PEI

Health P.E.I. looking for more off-Island deals to guarantee patients' access to specialists

Health P.E.I. is working toward formalizing agreements with neighbouring provinces to guarantee specialized health services the Island is unable to provide on its own.

Some patients sent away for care, but other provinces finding resources stretched too

A surgeon in blue scrubs with a magnifying loupe headset works on a patient.
P.E.I. has a formal agreement that lets it send cardiac patients from the Island to the New Brunswick Heart Centre in Saint John for procedures. Health P.E.I. wants more deals like that. (CBC)

Health P.E.I. is working toward formalizing agreements with neighbouring provinces to guarantee specialized health services the Island is unable to provide on its own.

CEO Dr.
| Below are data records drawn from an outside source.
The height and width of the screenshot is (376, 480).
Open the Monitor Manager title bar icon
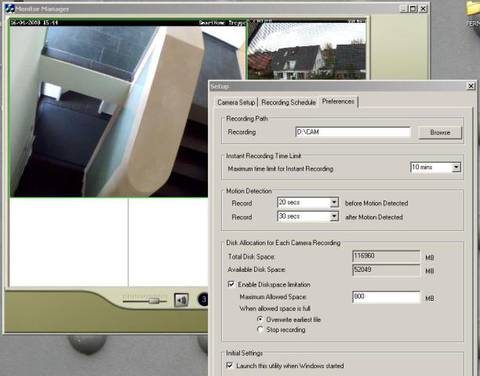[10, 9]
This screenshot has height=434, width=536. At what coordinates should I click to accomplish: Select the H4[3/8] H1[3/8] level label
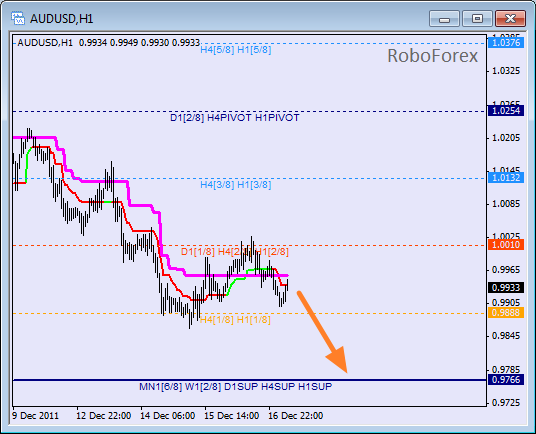click(x=236, y=185)
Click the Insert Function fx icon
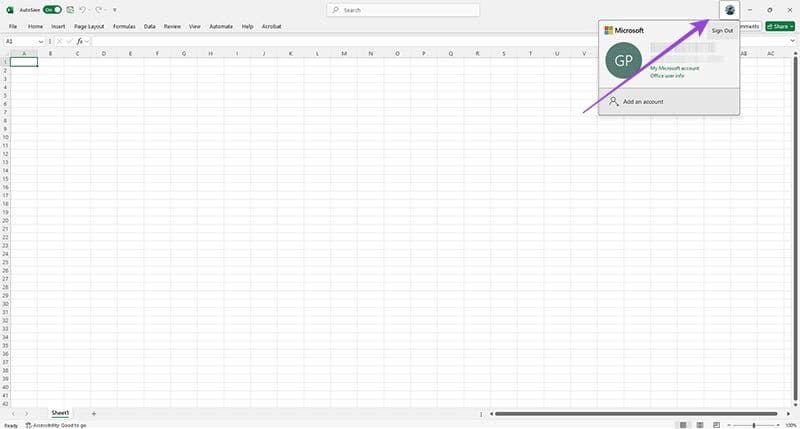The height and width of the screenshot is (429, 800). 80,41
Michael Gardam told MLAs at a standing committee Tuesday that P.E.I. has historically relied on other provinces — or what he called the "kindness of strangers" — to provide all the health services Islanders need.

But since the COVID-19 pandemic, resources in those other provinces have been stretched, and they need to look after their own patients first. That's particularly the case in Nova Scotia and New Brunswick.

"We are actively working daily to try to get guaranteed service for Islanders because if we can't provide it and we can't send somebody away for it, that's not acceptable," Gardam said.

"During the pandemic you can imagine services were cut in those provinces, right? And so they have longer wait lists. They're trying to get through their own backlogs."

P.E.I. does have formal agreements with the IWK Health Centre in Halifax for pediatric care, and the Saint John Regional Hospital in New Brunswick for cardiac help.

Getting access to other services, such vascular and neurosurgery and internal medicine subspecialties, is based on a longstanding "gentlemen's agreement," though P.E.I. does pay the jurisdiction involved for providing the service for Island patients.

The IWK Hospital in Halifax.
P.E.I. also has a formal agreement with Nova Scotia to cover pediatric care at the IWK Health Centre in Halifax. (Brian MacKay/CBC)

Gardam would like to see those agreements formalized.

"We've survived like this for a very long time, but with the pandemic and with the complexity of medicine increasing, on top of the health human resources shortage, this is new territory for us and it's something that we're pulling out all the stops, working with government to try to see if we can get those agreements."

Other provinces have deals too

The situation is not unique to P.E.I.. Yukon, for example, relies on B.C. for some of its health-care services. Smaller hospitals in Ontario can send patients to Toronto or Ottawa if they can't provide a certain service themselves.

Dr. Michael Gardam outside Coles Building.
Dr. Michael Gardam, CEO of Health P.E.I., says he's concerned that without formalized agreements, 'Islanders are going to have less complete health care than every other province.' (CBC)

But P.E.I. is not able to host an entire health-care system, Gardam said.

"We've never been able to do that and in that respect we're similar to the Yukon. We can't have all the services, so we need to guarantee access for those services. Otherwise Islanders are going to have less complete health care than every other province and we can't allow that."